🤖 AI Summary
Standard language modeling loss in open-domain dialogue often fails to capture the core semantic content of responses. To address this, we propose a keyword-level Bag-of-Keywords (BoK) auxiliary loss—the first to integrate keyword prediction (rather than conventional bag-of-words modeling) into dialogue generation objectives—enabling joint optimization of semantic focus and posterior interpretability while supporting reference-free evaluation.
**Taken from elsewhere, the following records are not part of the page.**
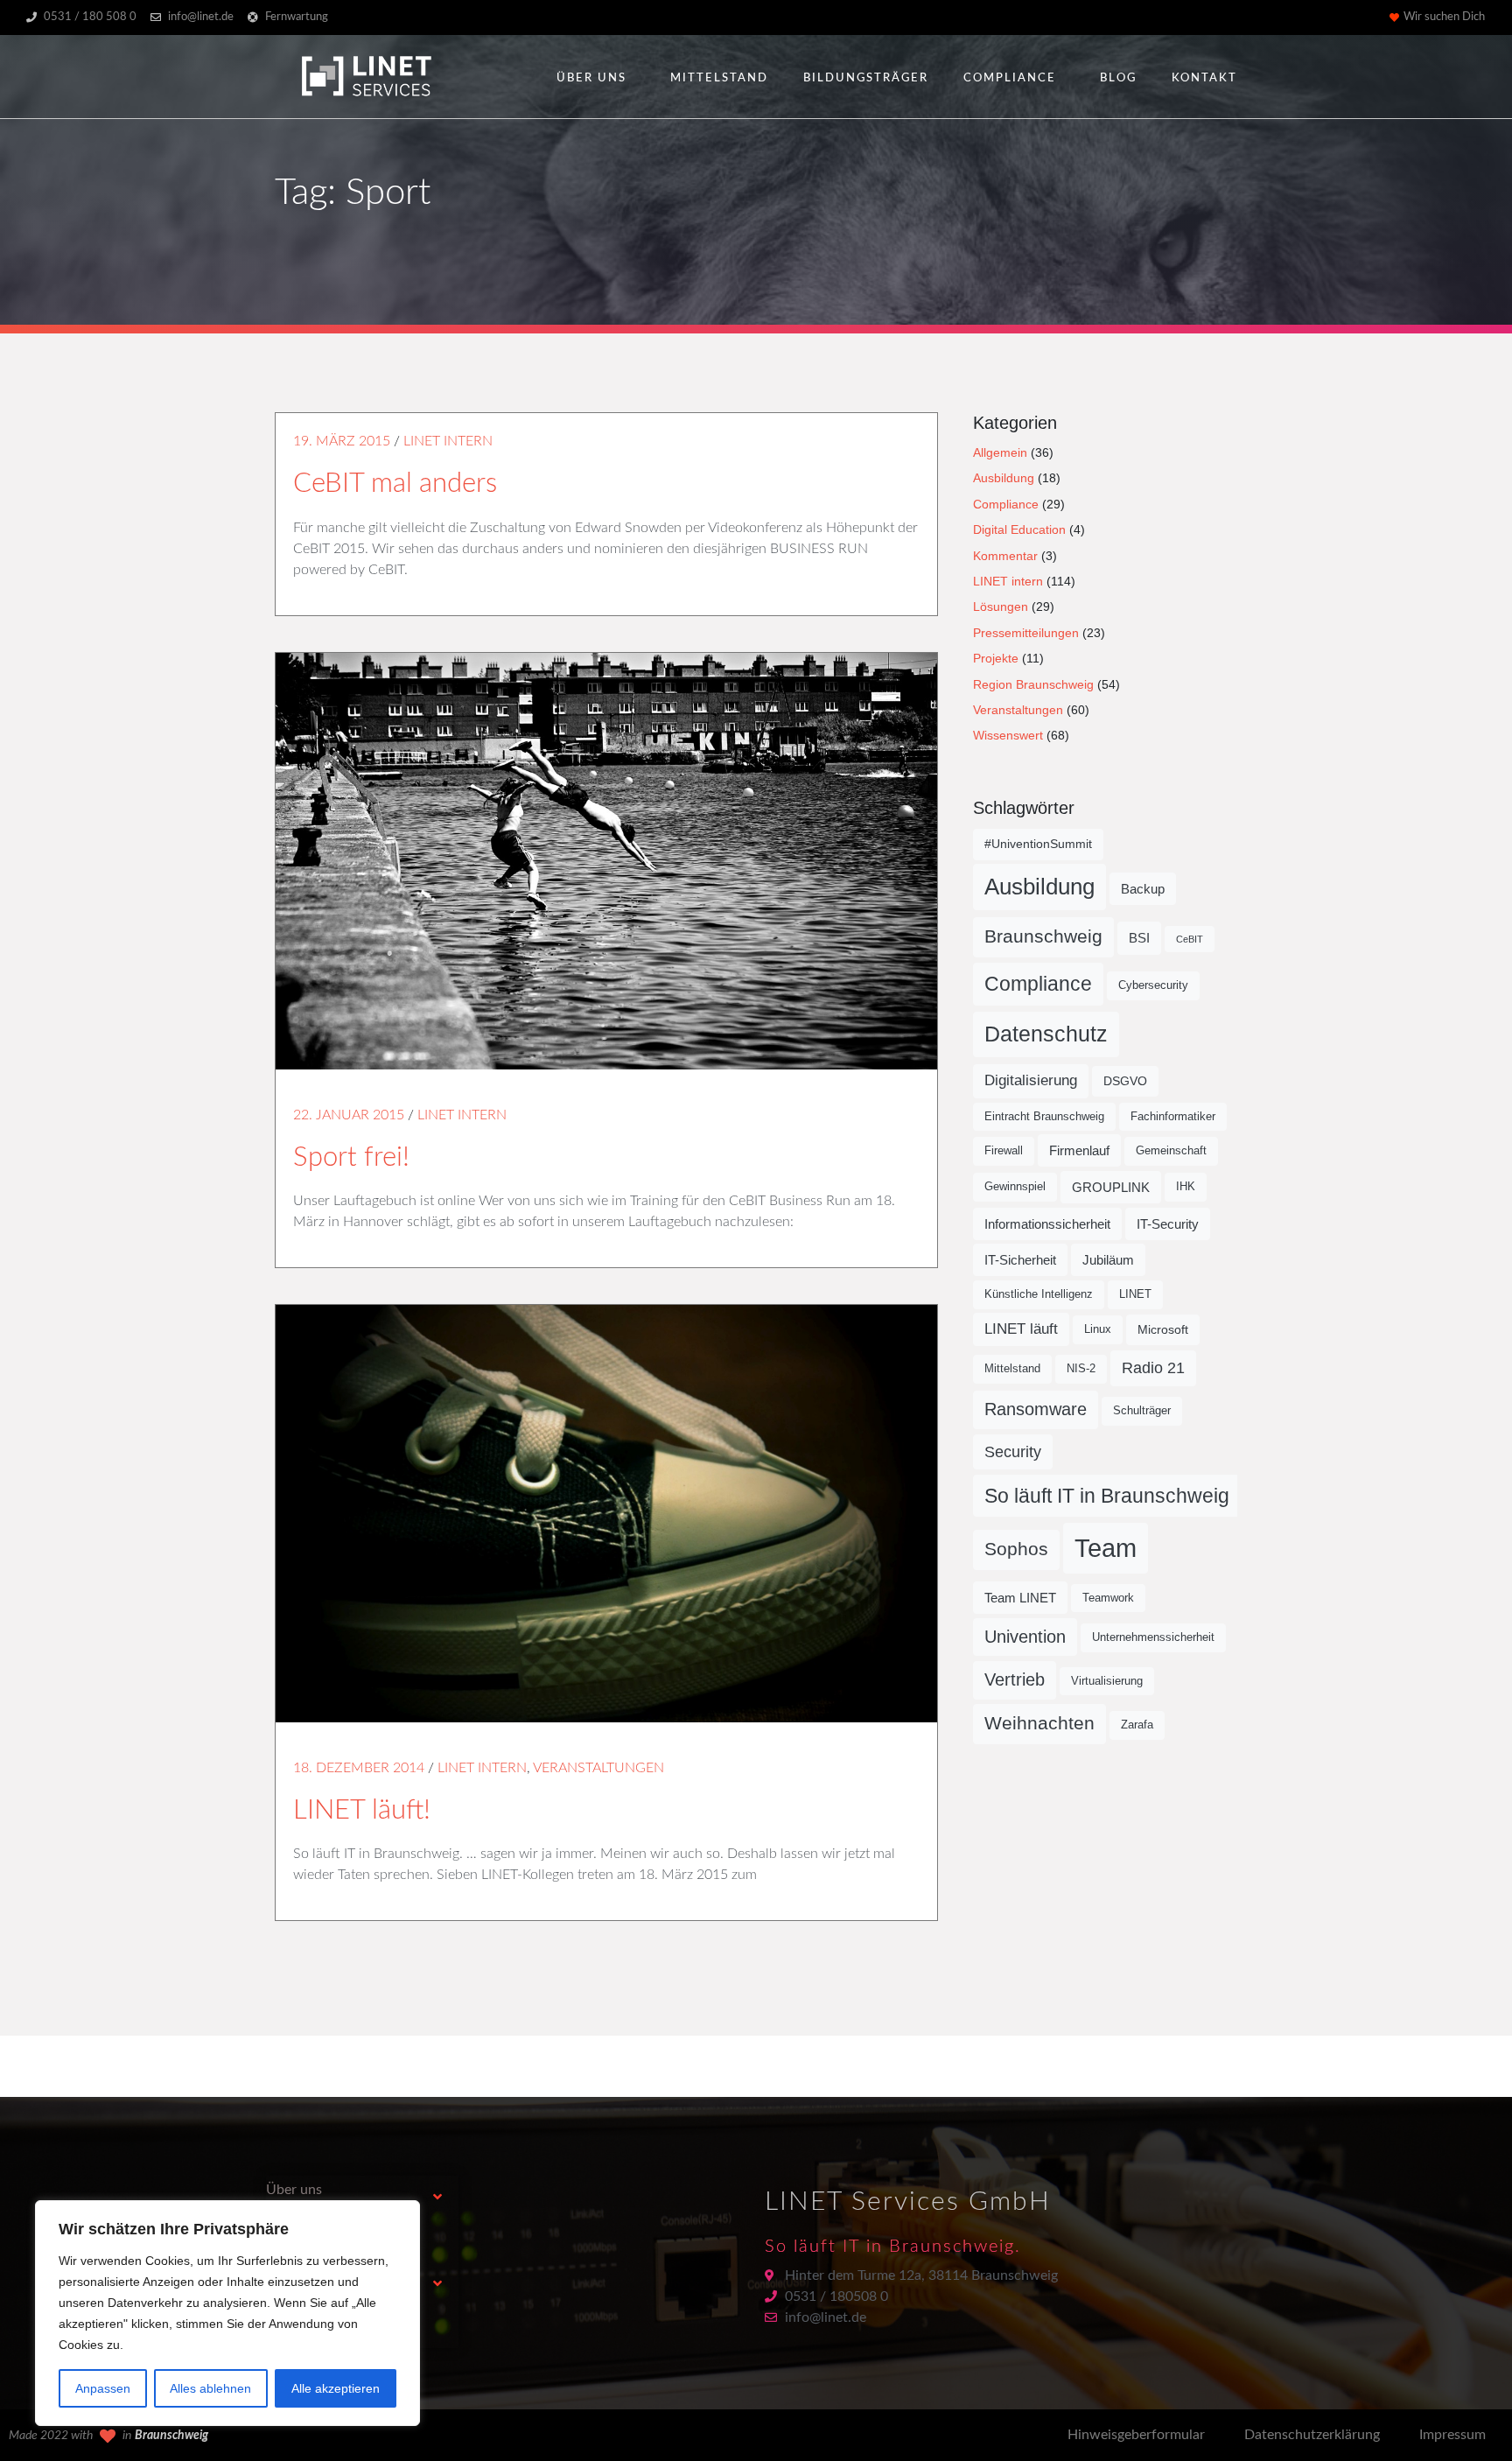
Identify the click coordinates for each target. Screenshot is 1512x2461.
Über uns (591, 78)
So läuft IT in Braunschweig (1106, 1495)
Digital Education (1019, 529)
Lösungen (1000, 606)
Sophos (1016, 1549)
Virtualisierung (1107, 1681)
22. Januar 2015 (348, 1115)
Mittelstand (719, 78)
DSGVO (1125, 1081)
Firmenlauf (1079, 1150)
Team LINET (1020, 1597)
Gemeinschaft (1171, 1151)
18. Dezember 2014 (358, 1768)
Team (1105, 1547)
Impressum (1452, 2435)
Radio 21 (1153, 1368)
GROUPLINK (1111, 1187)
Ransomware (1035, 1409)
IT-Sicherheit (1020, 1259)
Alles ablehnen (210, 2388)
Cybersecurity (1153, 985)
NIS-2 (1081, 1369)
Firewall (1003, 1151)
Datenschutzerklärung (1312, 2435)
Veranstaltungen (598, 1768)
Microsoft (1163, 1329)
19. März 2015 (341, 441)
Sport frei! (351, 1157)
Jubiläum (1108, 1259)
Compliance (1009, 78)
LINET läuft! (361, 1810)
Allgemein (1000, 452)
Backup (1143, 888)
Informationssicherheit (1047, 1223)
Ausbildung (1003, 478)
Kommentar (1005, 556)
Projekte (995, 658)
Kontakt (1204, 78)
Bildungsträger (865, 78)
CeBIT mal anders (395, 483)
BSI (1139, 937)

Our method introduces a differentiable BoK loss function, jointly optimized with the primary language modeling loss via a weighted sum; it is architecture-agnostic, compatible with both encoder-decoder (e.g., T5) and decoder-only (e.g., DialoGPT) models. Experiments on DailyDialog and Persona-Chat demonstrate significant improvements in response quality. Moreover, the BoK-based language model (BoK-LM) serves as a highly effective reference-free evaluation metric, achieving state-of-the-art correlation with human judgments while offering intrinsic interpretability—establishing a novel paradigm for dialogue generation.
📝 Abstract
The standard language modeling (LM) loss by itself has been shown to be inadequate for effective dialogue modeling. As a result, various training approaches, such as auxiliary loss functions and leveraging human feedback, are being adopted to enrich open-domain dialogue systems. One such auxiliary loss function is Bag-of-Words (BoW) loss, defined as the cross-entropy loss for predicting all the words/tokens of the next utterance. In this work, we propose a novel auxiliary loss named Bag-of-Keywords (BoK) loss to capture the central thought of the response through keyword prediction and leverage it to enhance the generation of meaningful and interpretable responses in open-domain dialogue systems. BoK loss upgrades the BoW loss by predicting only the keywords or critical words/tokens of the next utterance, intending to estimate the core idea rather than the entire response. We incorporate BoK loss in both encoder-decoder (T5) and decoder-only (DialoGPT) architecture and train the models to minimize the weighted sum of BoK and LM (BoK-LM) loss. We perform our experiments on two popular open-domain dialogue datasets, DailyDialog and Persona-Chat. We show that the inclusion of BoK loss improves the dialogue generation of backbone models while also enabling post-hoc interpretability. We also study the effectiveness of BoK-LM loss as a reference-free metric and observe comparable performance to the state-of-the-art metrics on various dialogue evaluation datasets.